**Task goal**
Scan the material below for every line with the string "status", and copy those lines.
──────── Input ────────
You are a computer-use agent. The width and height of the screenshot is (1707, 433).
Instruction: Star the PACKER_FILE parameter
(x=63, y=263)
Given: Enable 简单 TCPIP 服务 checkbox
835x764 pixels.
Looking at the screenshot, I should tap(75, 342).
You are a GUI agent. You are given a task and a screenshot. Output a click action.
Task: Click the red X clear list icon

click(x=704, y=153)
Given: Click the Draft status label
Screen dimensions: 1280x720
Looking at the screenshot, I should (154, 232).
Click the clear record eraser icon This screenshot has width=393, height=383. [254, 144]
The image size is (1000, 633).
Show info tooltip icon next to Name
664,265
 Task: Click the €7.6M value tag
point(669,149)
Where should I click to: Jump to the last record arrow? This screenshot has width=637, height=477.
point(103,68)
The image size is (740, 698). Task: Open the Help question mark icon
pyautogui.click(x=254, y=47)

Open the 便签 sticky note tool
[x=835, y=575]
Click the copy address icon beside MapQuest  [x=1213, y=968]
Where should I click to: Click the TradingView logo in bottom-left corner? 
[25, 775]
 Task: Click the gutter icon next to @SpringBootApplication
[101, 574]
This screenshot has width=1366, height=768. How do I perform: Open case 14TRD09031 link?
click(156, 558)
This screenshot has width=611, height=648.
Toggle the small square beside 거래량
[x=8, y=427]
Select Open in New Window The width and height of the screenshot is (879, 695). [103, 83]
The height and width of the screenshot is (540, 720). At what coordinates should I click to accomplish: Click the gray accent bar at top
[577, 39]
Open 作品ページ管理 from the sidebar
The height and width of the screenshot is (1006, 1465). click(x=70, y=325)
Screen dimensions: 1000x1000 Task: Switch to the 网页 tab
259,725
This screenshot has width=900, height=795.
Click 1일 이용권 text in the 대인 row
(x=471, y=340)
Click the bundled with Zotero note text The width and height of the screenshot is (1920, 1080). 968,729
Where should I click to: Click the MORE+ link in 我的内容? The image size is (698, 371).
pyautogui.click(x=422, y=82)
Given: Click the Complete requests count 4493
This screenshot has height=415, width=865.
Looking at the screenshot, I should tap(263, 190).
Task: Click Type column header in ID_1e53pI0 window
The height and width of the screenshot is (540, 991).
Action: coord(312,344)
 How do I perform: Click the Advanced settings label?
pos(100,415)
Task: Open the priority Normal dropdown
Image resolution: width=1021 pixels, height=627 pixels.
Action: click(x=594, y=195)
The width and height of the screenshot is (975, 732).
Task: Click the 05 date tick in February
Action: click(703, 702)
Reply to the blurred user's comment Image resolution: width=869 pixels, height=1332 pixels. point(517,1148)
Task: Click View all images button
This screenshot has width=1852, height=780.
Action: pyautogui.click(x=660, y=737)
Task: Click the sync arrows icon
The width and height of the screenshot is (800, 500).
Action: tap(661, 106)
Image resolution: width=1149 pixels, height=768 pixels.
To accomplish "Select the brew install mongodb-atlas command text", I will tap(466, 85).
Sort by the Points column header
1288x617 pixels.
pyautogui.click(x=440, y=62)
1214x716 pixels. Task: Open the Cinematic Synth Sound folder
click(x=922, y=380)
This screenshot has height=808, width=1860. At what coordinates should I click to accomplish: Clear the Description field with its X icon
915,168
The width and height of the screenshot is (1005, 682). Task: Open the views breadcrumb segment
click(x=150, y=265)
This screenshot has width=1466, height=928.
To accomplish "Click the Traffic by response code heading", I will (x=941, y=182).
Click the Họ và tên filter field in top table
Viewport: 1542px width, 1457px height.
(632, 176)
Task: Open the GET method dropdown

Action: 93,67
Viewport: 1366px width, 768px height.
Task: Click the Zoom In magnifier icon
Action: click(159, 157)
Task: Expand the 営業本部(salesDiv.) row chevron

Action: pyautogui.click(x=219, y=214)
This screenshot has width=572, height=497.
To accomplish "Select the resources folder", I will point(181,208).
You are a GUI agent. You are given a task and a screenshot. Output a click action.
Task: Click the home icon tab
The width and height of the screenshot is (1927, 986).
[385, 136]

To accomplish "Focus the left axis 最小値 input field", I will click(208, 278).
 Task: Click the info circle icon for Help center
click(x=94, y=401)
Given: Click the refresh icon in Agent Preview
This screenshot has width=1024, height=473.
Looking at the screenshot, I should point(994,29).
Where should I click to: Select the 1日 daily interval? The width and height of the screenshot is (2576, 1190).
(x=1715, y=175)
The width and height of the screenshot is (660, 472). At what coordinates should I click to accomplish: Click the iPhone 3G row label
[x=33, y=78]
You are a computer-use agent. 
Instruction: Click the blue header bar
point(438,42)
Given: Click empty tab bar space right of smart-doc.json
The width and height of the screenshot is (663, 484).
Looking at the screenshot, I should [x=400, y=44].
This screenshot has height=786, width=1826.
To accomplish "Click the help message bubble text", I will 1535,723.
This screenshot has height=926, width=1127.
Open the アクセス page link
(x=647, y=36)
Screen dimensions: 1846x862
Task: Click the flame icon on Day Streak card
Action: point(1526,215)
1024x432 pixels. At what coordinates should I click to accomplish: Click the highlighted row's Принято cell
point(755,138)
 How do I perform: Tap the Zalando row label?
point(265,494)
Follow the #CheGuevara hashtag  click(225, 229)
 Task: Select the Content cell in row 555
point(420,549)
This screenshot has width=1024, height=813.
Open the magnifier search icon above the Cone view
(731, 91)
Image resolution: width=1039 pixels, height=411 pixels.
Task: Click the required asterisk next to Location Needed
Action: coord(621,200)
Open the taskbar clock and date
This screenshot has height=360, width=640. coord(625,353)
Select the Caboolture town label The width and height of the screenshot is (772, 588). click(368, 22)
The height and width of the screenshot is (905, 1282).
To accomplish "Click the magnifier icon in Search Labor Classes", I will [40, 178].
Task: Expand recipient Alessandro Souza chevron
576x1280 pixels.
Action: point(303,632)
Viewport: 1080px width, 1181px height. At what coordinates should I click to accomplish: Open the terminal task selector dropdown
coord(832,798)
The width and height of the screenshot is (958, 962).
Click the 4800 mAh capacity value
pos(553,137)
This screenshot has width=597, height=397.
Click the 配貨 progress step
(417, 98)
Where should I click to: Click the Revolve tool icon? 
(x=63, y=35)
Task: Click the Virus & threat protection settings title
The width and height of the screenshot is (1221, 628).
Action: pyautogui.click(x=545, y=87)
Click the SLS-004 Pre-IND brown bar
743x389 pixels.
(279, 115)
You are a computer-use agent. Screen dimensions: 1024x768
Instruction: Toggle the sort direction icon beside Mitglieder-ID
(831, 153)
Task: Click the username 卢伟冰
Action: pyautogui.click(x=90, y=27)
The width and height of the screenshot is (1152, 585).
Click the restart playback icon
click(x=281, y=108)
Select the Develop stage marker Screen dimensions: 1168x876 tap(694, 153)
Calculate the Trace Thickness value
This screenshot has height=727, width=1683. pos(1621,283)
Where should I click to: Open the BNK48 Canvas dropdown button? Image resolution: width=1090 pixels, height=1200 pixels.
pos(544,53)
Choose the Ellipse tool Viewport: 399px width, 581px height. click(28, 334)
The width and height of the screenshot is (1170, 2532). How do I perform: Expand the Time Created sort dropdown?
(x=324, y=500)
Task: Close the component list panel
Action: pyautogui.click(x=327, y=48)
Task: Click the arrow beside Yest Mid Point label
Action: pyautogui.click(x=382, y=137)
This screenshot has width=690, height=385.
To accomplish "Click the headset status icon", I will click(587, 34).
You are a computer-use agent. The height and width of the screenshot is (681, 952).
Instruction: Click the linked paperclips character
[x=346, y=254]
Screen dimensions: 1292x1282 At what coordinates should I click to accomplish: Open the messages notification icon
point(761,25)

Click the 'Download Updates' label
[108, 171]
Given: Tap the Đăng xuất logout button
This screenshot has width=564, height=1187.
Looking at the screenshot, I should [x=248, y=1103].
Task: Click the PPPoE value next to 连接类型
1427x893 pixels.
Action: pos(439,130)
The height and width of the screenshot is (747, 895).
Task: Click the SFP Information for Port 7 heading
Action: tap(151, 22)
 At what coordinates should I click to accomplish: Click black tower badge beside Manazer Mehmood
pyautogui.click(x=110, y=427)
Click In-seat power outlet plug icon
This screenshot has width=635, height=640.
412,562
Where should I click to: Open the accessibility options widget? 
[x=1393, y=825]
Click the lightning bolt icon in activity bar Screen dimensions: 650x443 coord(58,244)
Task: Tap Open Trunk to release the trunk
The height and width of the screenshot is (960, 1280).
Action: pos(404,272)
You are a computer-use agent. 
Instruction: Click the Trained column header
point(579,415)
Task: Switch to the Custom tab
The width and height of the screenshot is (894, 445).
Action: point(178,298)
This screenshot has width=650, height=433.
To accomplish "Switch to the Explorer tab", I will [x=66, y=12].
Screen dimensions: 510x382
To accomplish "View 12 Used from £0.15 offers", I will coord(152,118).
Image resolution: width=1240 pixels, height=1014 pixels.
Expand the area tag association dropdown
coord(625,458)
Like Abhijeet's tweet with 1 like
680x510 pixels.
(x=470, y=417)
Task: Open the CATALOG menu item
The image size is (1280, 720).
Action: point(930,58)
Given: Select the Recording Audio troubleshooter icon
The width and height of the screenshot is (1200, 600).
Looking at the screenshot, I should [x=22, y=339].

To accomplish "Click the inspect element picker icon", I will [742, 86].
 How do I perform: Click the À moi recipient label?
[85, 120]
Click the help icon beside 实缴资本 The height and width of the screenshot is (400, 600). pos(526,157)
────────
**Result for this task**
Given: Click the Draft status label
To accomplish "Click the headset status icon", I will click(587, 34).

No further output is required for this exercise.